Así, vuestro diario «sacrificium laudis », unido al cántico que constituyen vuestras vidas de personas consagradas en la vocación de clausura, anticipa ya en esta tierra algo de la eterna liturgia del cielo. La contemplativa, afirmaba la beata Isabel de la Trinidad, «debe estar siempre dedicada a dar gracias. Cada uno de sus actos y movimientos; cada uno de sus pensamientos y aspiraciones, al mismo tiempo que la arraigan más profundamente en el amor, son como un eco del Sanctus eterno» (Escritos, Retiro, 10, 2).

3. La Eucaristía es el don que Cristo hizo a su Esposa en el momento de dejar este mundo para volver al Padre. Queridas hermanas, la comunidad cristiana reconoce en vuestra vida un «signo de la unión exclusiva de la Iglesia- Esposa con su Señor» (Vita consecrata,  59). El misterio de la esponsalidad, que pertenece a la Iglesia en su totalidad (cf. Ef 5, 23-32), asume en las vocaciones de especial consagración un relieve particular, que alcanza su expresión más elocuente en la mujer consagrada, pues, por su misma naturaleza, es figura de la Iglesia, virgen, esposa y madre, la cual mantiene íntegra la fe que le dio a su Esposo, engendrando a los hombres a una vida nueva en el bautismo.

En la monja de clausura, además, precisamente porque está consagrada a vivir en plenitud el misterio esponsal de la unión exclusiva con Cristo, «se realiza el misterio celeste de la Iglesia» (San Ambrosio, De institutione virginis, 24, 255: PL 16, 325 C). Al misterio del «cuerpo entregado» y de la «sangre derramada », que toda Eucaristía representa y actualiza, la monja de clausura responde con la oblación total de sí misma, en la renuncia completa «no sólo de las cosas, sino también del "espacio", de los contactos externos, de tantos bienes de la creación» (Vita consecrata, 59). La clausura constituye una manera particular de «estar con el Señor», participando en su anonadamiento en una forma de pobreza radical, mediante la cual se elige a Dios como «lo único necesario» (cf. Lc 10, 42), amándolo exclusivamente como el Todo de todas las cosas. De ese modo los espacios del convento de clausura se dilatan en horizontes inmensos, porque están abiertos al amor de Dios que abraza a toda criatura.

Por tanto, la clausura no es sólo un medio de inmenso valor para lograr el recogimiento, sino también un modo sublime de participar en la Pascua de Cristo. La vocación a la vida contemplativa os inserta en el Misterio eucarístico, favoreciendo vuestra participación en el sacrificio redentor de Jesús por la salvación de todos los hombres.

- Instrucciones y requisitos
Según el texto sobre la vida de clausura, ¿qué es la Eucaristía?

- Información proporcionada

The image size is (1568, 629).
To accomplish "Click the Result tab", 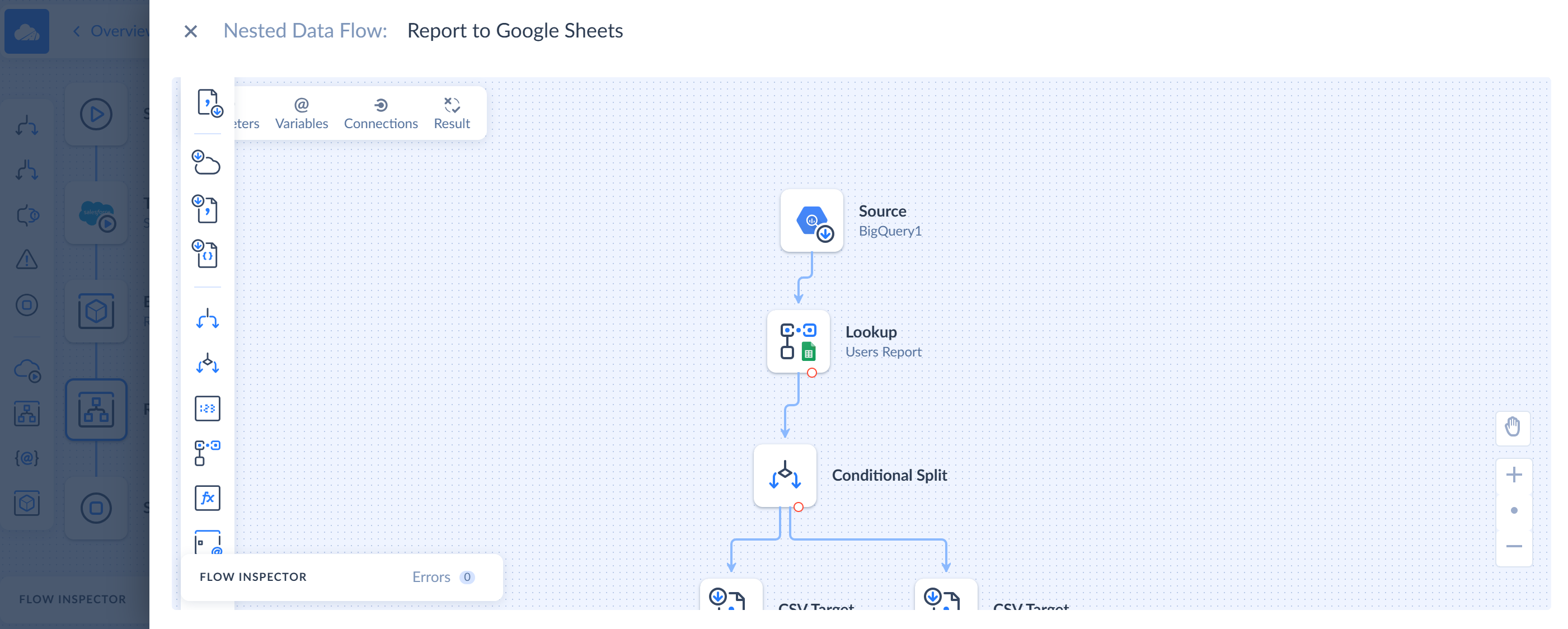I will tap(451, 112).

---

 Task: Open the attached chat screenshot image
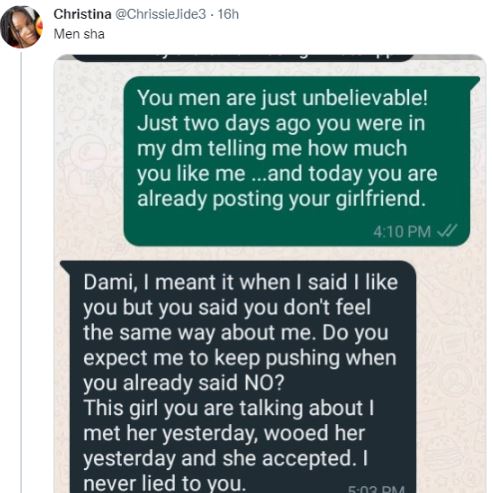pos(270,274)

- Respuesta al problema
Es el don que Cristo hizo a su Esposa en el momento de dejar este mundo para volver al Padre.